[What the exercise asks] Each line of the records that includes "first" should be found and copied.

[Stored items]
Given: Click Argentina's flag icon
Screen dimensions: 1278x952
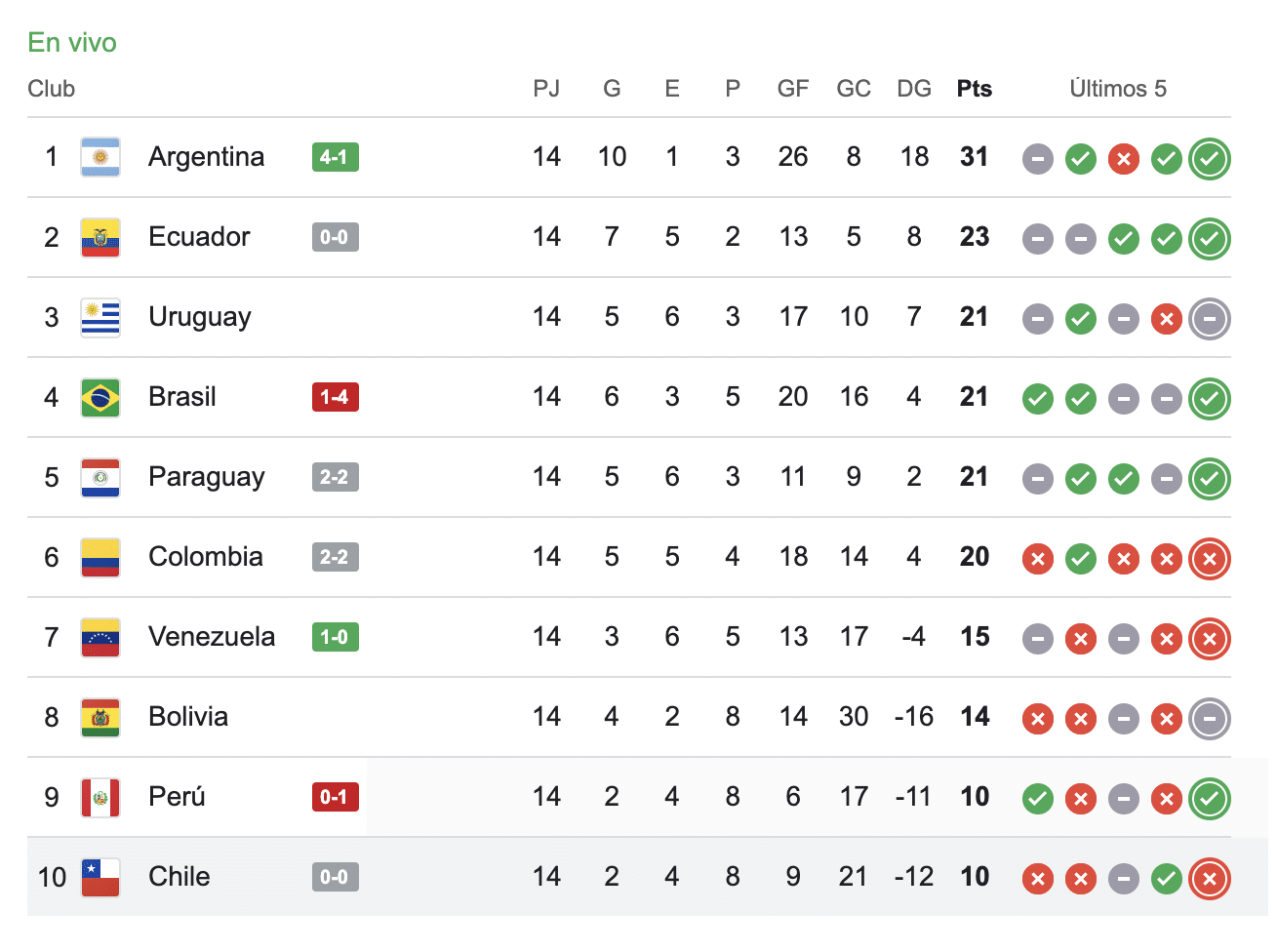Looking at the screenshot, I should (x=99, y=156).
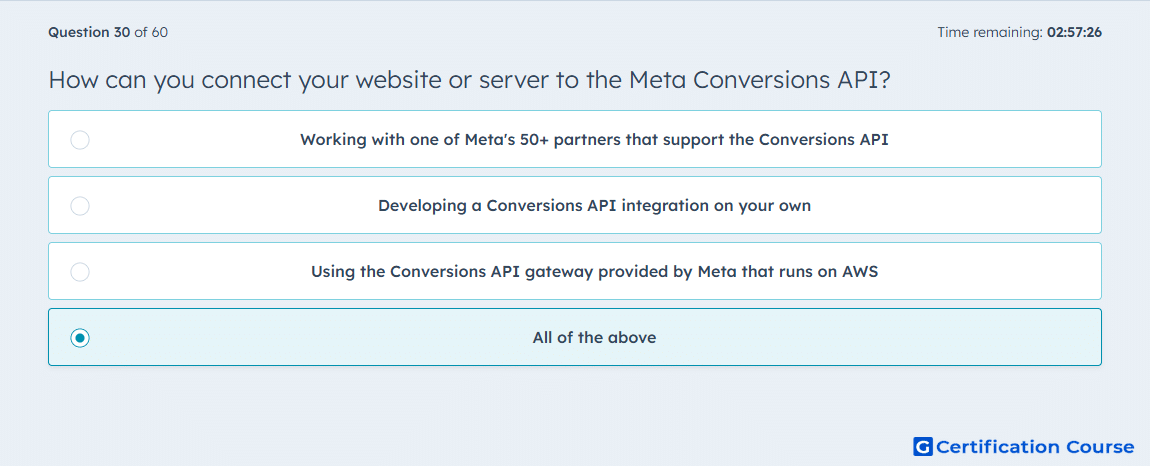Select the radio for developing your own integration
This screenshot has width=1150, height=466.
[80, 205]
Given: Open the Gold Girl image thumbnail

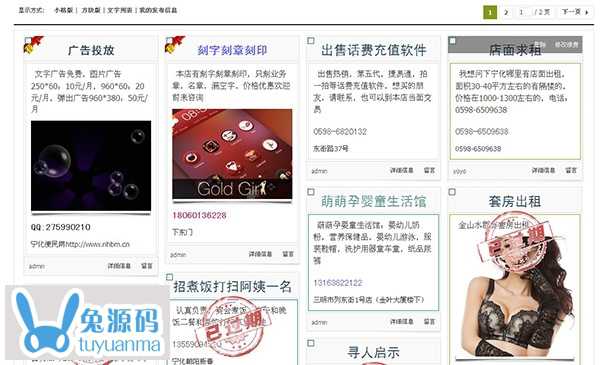Looking at the screenshot, I should (232, 155).
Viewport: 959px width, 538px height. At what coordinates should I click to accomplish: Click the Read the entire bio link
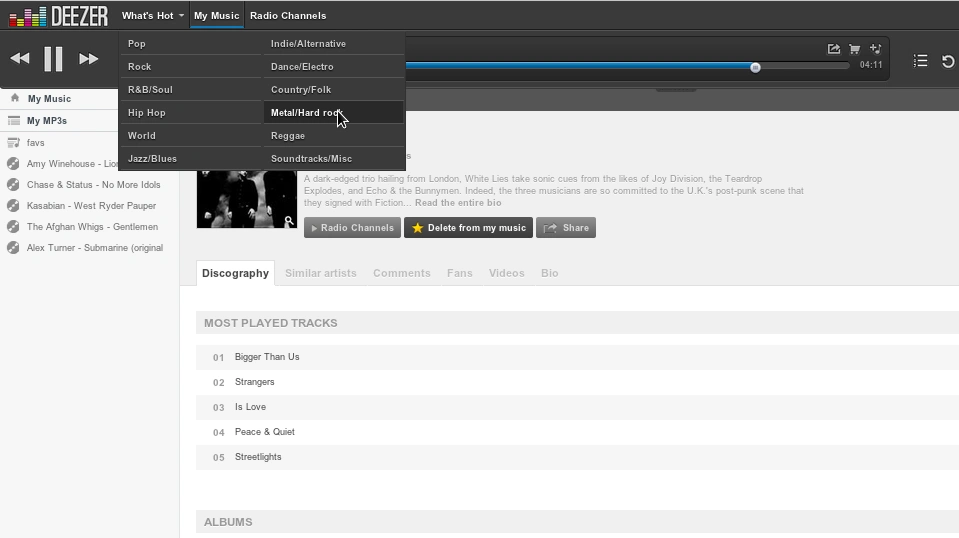458,203
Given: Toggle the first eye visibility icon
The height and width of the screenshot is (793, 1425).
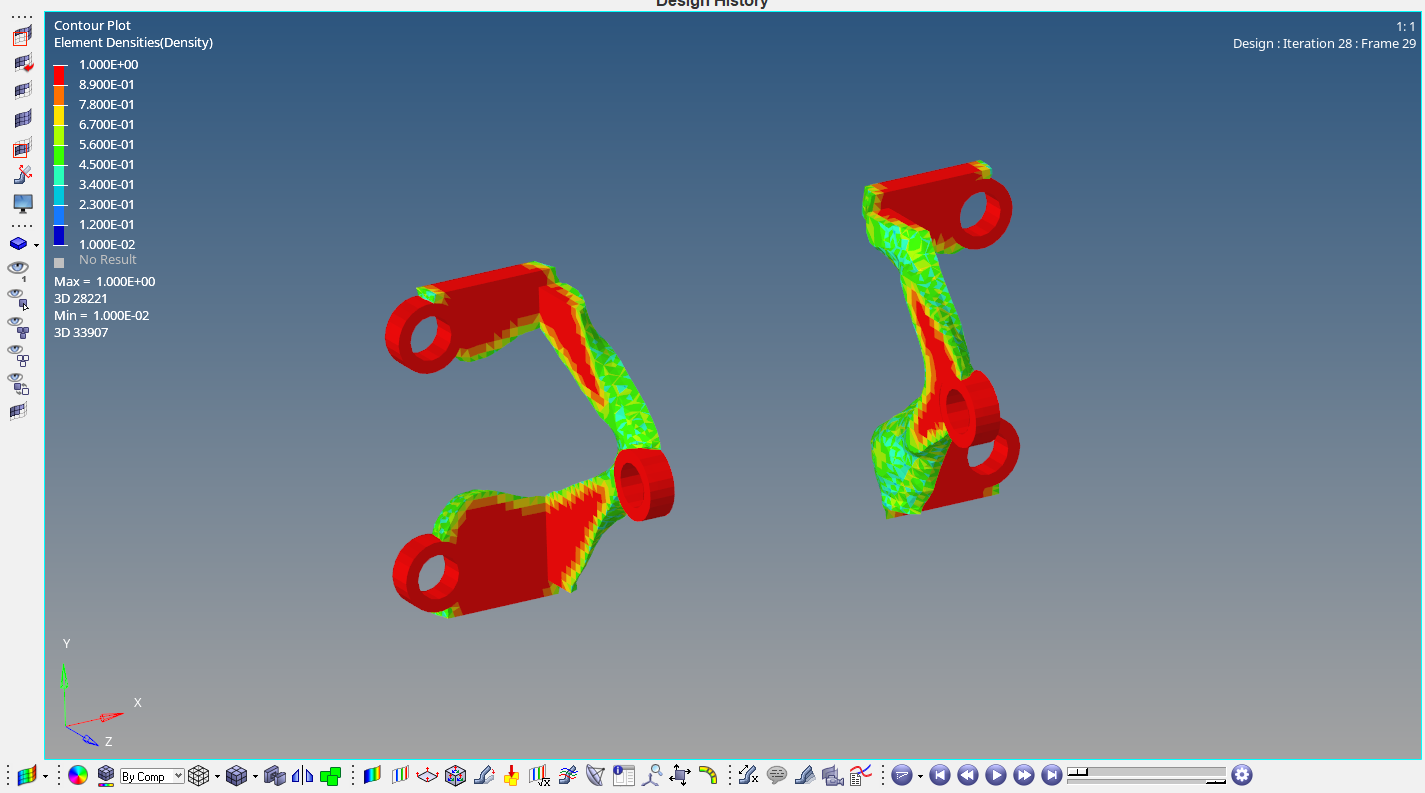Looking at the screenshot, I should [x=18, y=268].
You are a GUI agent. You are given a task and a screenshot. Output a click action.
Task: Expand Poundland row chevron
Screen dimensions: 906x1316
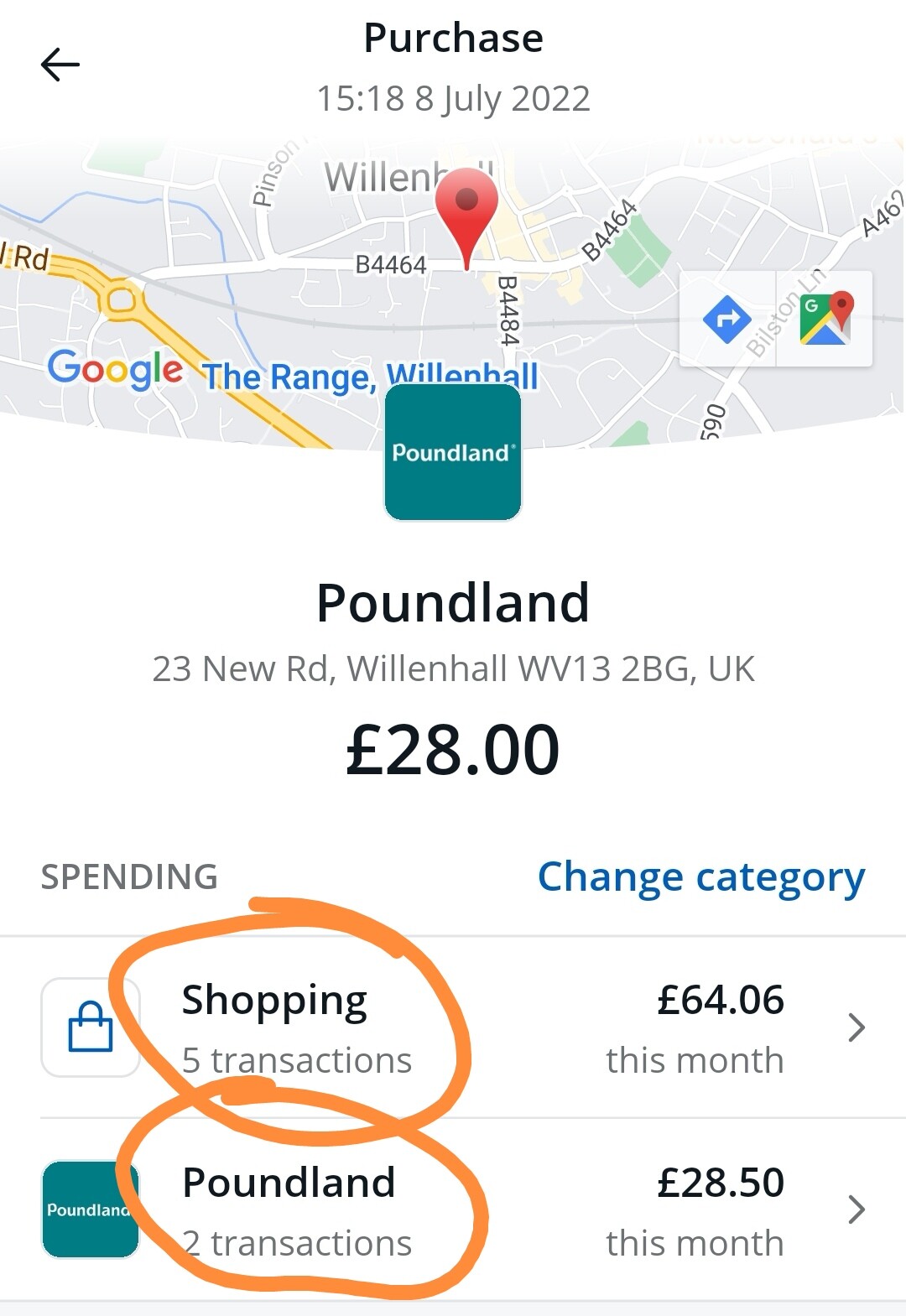coord(856,1209)
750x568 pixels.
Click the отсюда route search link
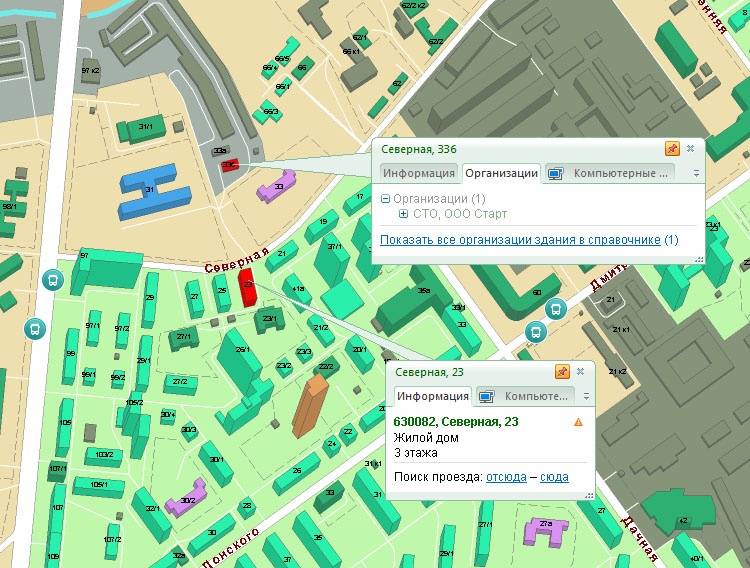tap(506, 477)
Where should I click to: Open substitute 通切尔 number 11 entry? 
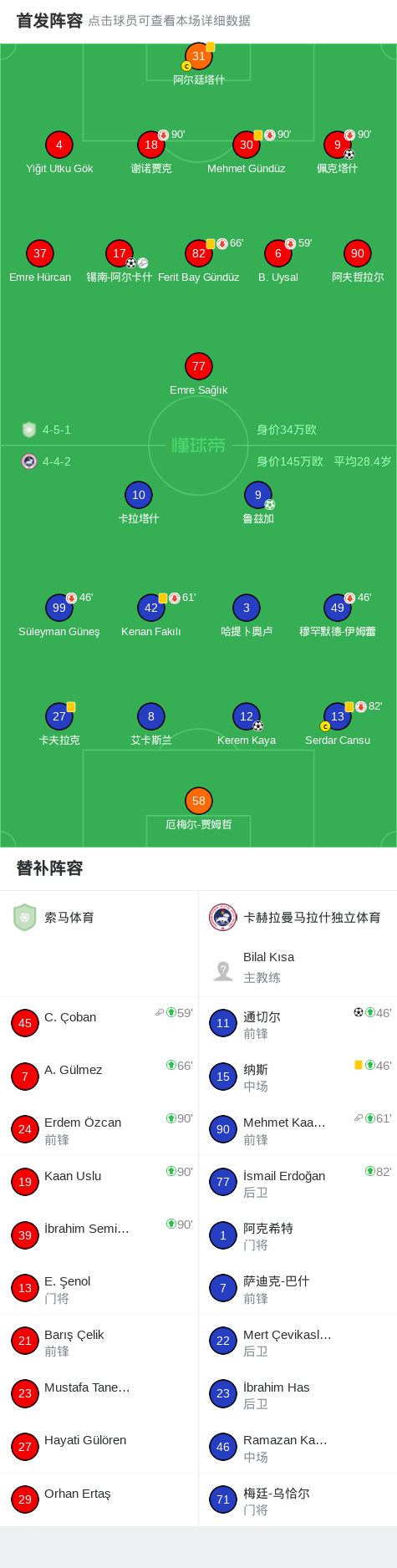298,1023
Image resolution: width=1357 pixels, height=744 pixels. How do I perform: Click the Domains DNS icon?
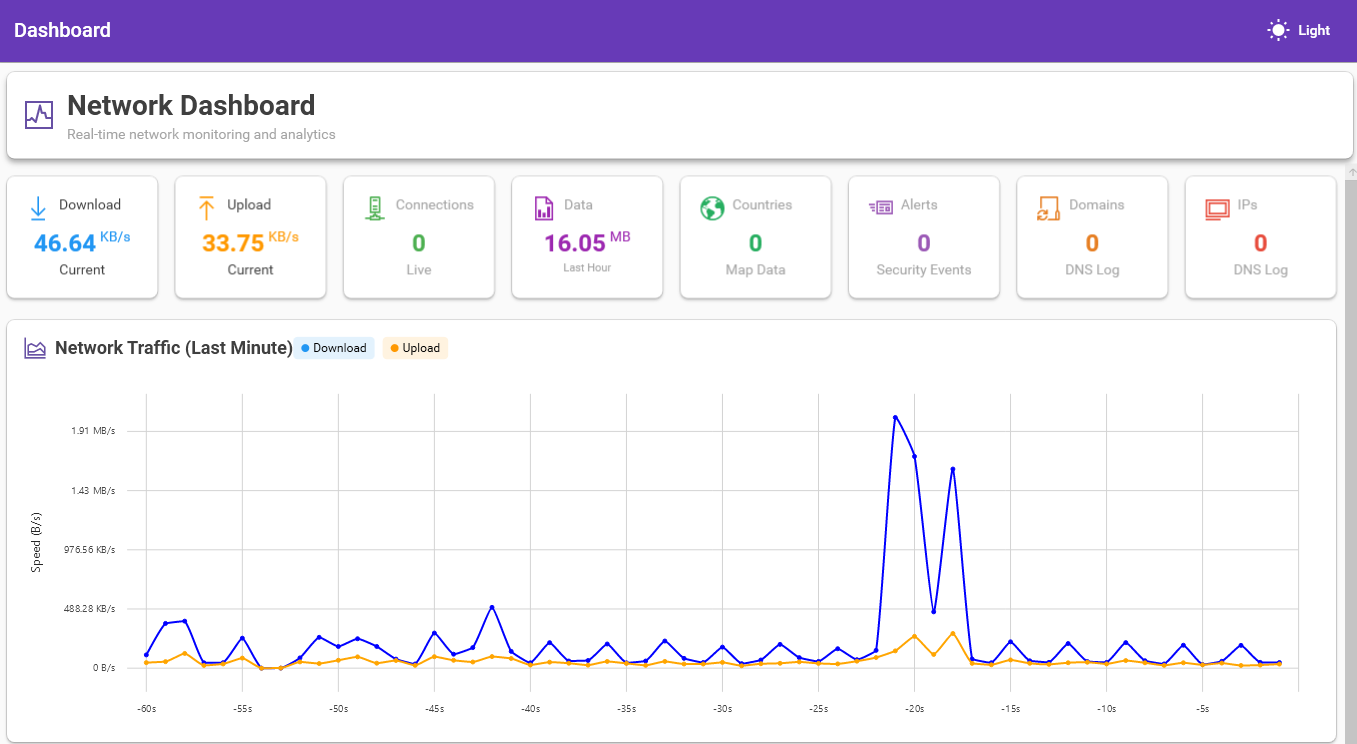click(x=1048, y=207)
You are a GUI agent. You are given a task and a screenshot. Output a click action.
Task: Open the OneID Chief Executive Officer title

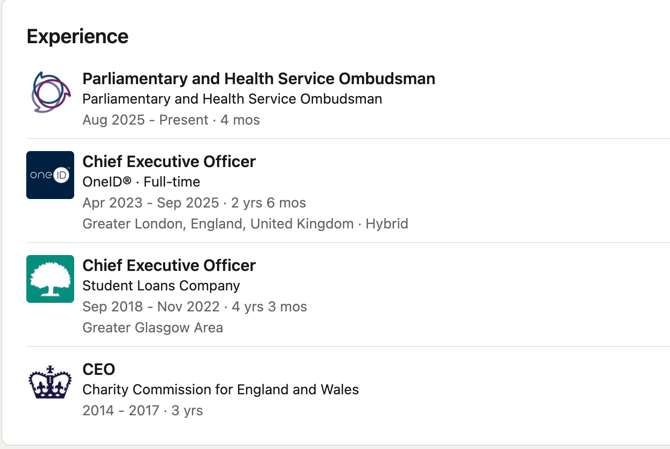pyautogui.click(x=169, y=161)
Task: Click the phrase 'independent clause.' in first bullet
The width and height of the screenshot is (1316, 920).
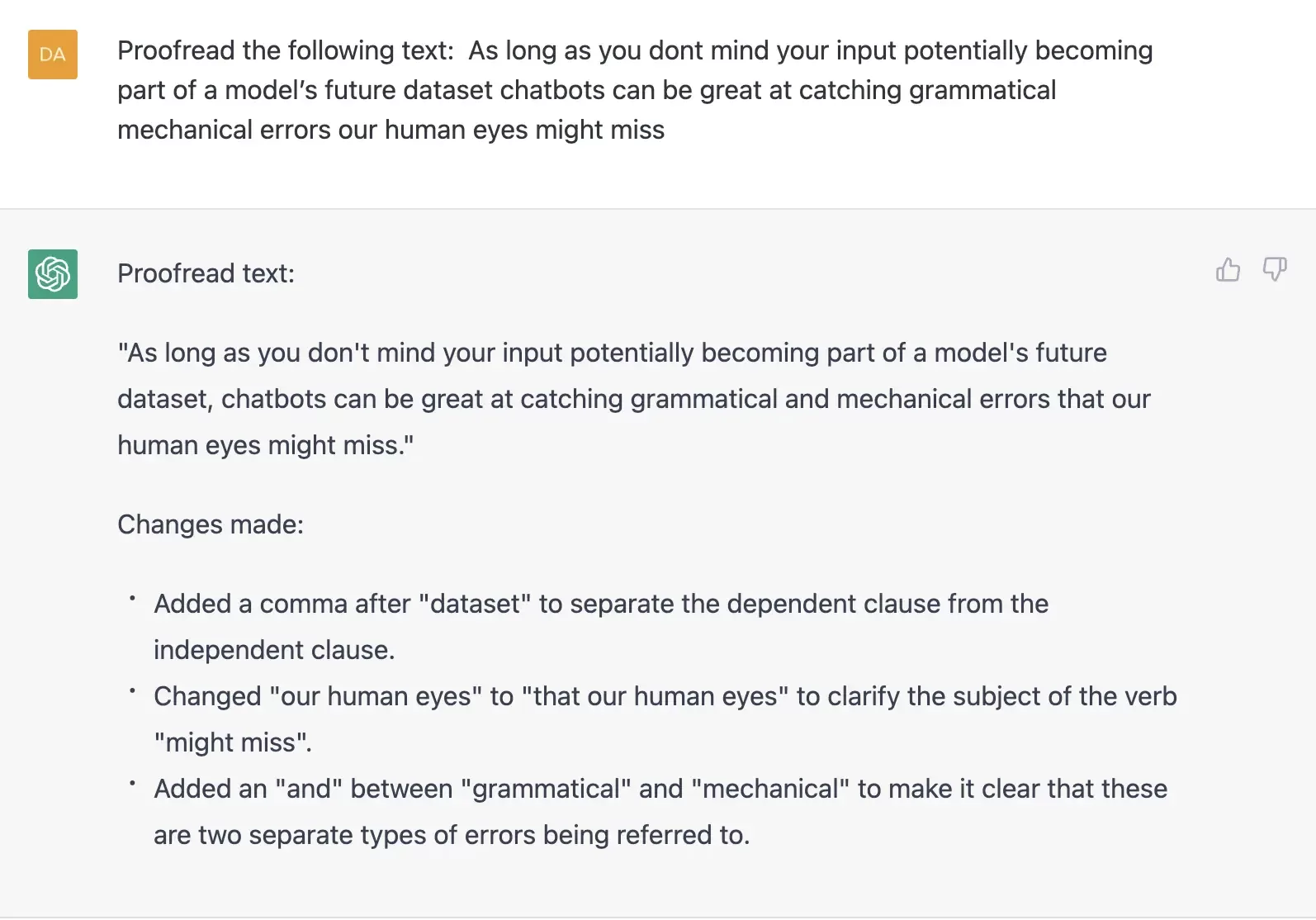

[Task response]
Given: Toggle the first eye visibility icon
Task: Click the phrase 'independent clause.' in first bullet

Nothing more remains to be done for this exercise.